Christmas-themed events are blossoming this weekend, with parades, concerts and festivals. Folks with a hunger for history in homes also might enjoy fund-raisers in Conway and in Atalaya at Huntington Beach State Park.
The Pilot Club of Conway will have is annual “Conway Christmas Tour of Homes” 2-6 p.m. Sunday in a self-guided tour for $15 to eight sites across Horry County’s seat
Leslie Johnson-Quick, tour coordinator, said this marks about the 10th time the club has coordinated the tour. Although plans did not pan out for a tour in 2011, club officials found this year “a lot easier to get people to participate,“ she said.
Besides Kingston Presbyterian Church and the Conway Visitor’s Center, the stops cover six homes, and visitors can go in any order, at their leisure. Johnson-Quick said they range from a bed-and-breakfast in a historic residence and two newer places in the Maple area of Conway.
“It’s a good variety of houses,” she said.
At the beginning of September, Johnson-Quick started checking to see who’d be interested in opening up for this tour, with a goal “to lock it down” for an agenda “by Halloween.”
A past president of the club of 24 members, Johnson-Quick said she has been on the committee for this tour for five years, and she’s excited about her debut in rounding up all the points for the 2012 affair. Three charities will benefit as well: the Autism Advocate Foundation; Churches Assisting People; and Fostering Hope.
Every room in Atalaya
In the northeast corridor of Georgetown County, the Friends of Huntington Beach State Park will have their third annual “Atalaya Holiday Celebration” 11 a.m.-4 p.m. Saturday.
The party spreads through the 30 rooms in Atalaya, the former winter residence of Archer and Anna Hyatt Huntington, who also founded Brookgreen Gardens across the street, between Murrells Inlet and Litchfield Beach.
The benefit for the Friends raises funds toward its park improvement projects, such as renovation of some restrooms and the boardwalk this past year, and plans to install new shower towers.

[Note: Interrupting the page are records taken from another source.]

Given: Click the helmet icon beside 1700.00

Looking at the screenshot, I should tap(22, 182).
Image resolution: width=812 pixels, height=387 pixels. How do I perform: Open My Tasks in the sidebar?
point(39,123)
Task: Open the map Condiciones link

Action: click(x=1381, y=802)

Anne Rogers of Murrells Inlet, who handles publicity for the group, said teamwork in arrangements will “have every room decorated” and that “people have really taken an interest in it.”
She said this spirit carries over from last December, when participants stepped up the decor and “really went all out” with period looks, furniture and antiques, in many parts of the Spanish Moorish-style home.

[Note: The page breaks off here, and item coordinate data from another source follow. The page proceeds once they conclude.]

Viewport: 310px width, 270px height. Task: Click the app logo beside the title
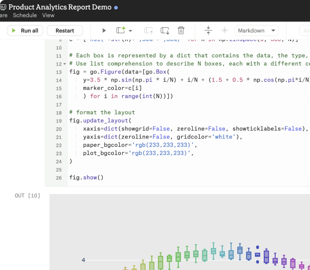tap(3, 7)
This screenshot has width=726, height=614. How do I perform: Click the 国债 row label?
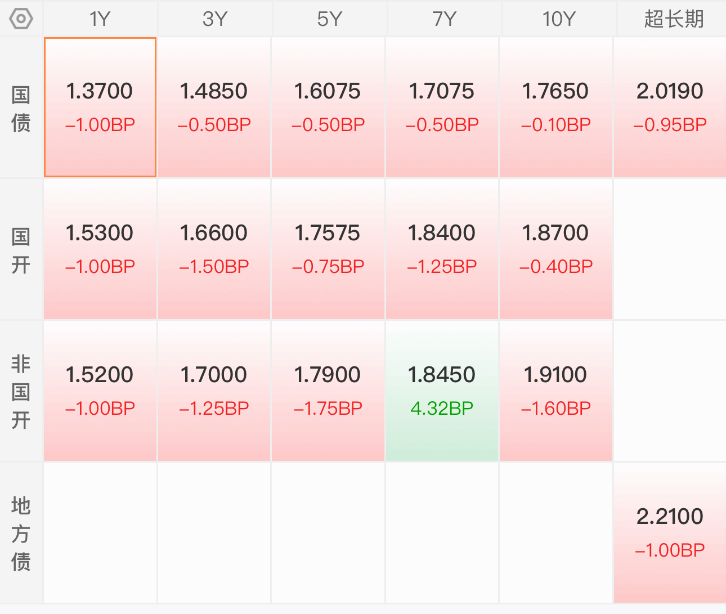21,109
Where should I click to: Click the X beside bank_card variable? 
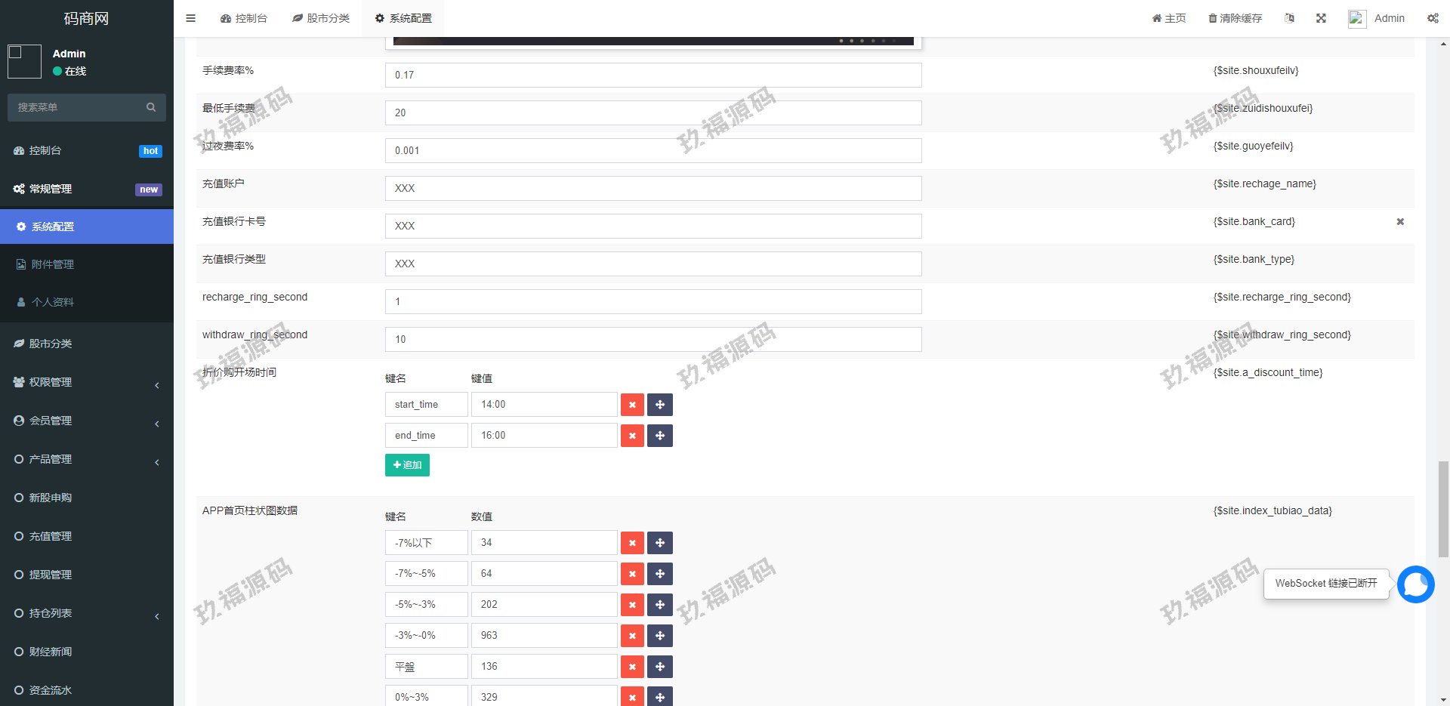[1400, 222]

“This year, people started asking for the rooms well in advance,” Rogers said.
Having the Grand Strand Model Railroaders club return to set up a train display expanded from the 2011 event and a full lineup of music all day also will make this event on Saturday “even better,” Rogers said. Various performers will take turns, such as the Pawleys Island Concert Band playing a set at 11 a.m., a local women’s chorus twice, and a hand-bell choir, to close the afternoon.

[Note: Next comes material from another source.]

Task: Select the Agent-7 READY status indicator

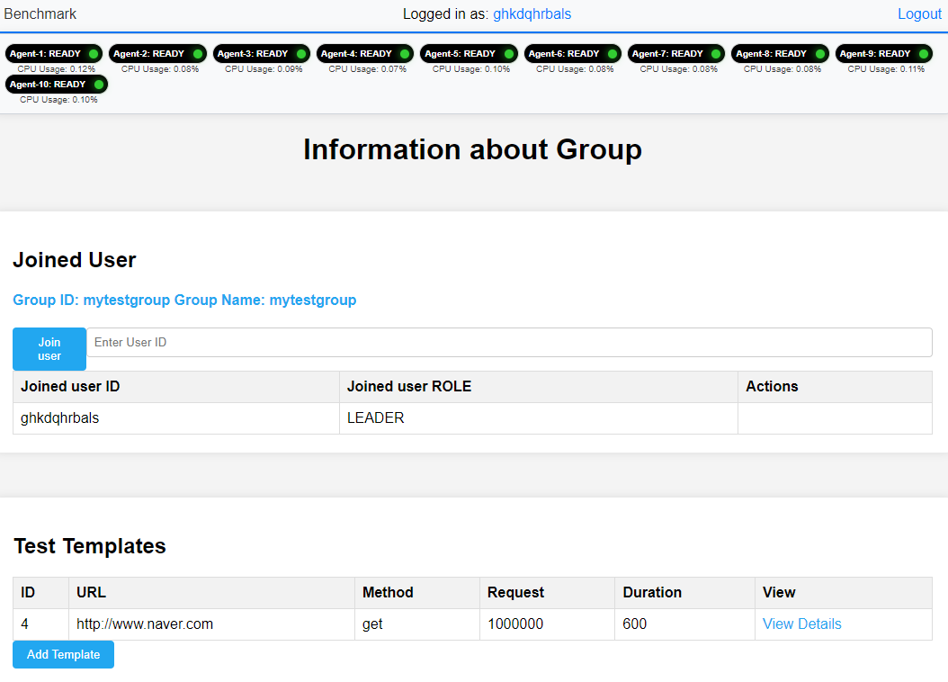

The menu also will be enlarged, Rogers said, with an oyster roast, chicken bog and clam chowder meals among the choices for “a nominal fee” besides the $2 festival admission and park-entry charge: $5 ages 16 and older, $3.25 S.C. seniors, $3 ages 6-15.
With about 100 members making up the Friends -- locally with many “transplants from somewhere else” and with some winter vacationers -- Rogers said the group’s core of helpers “enjoy putting time, energy and love into the park as a way of welcoming tourists and our local citizens.”
“We’re all volunteers,” she said, commending everyone for lending their hand and talents. “It takes a lot of work.”